(Screenshot grounding data)
****
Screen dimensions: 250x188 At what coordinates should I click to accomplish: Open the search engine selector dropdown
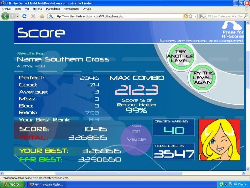(203, 16)
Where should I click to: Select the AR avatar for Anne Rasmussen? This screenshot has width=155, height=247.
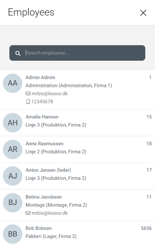click(x=13, y=149)
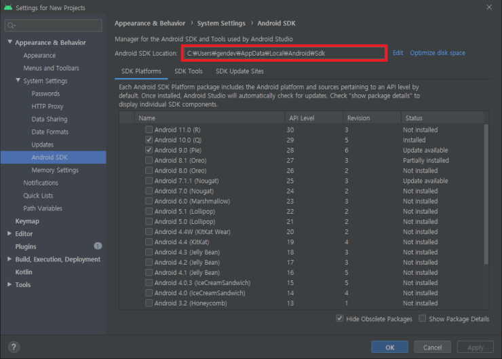502x359 pixels.
Task: Collapse the Appearance & Behavior tree node
Action: coord(10,43)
****
What you return should match the records above word for word, minus the pictures.

Screen dimensions: 250x188 At what coordinates should I click to accomplish: Open the search engine selector dropdown
(203, 16)
Where should I click to: Select the AR avatar for Anne Rasmussen? This screenshot has width=155, height=247.
click(x=13, y=149)
502x359 pixels.
Task: Collapse the Appearance & Behavior tree node
Action: coord(10,43)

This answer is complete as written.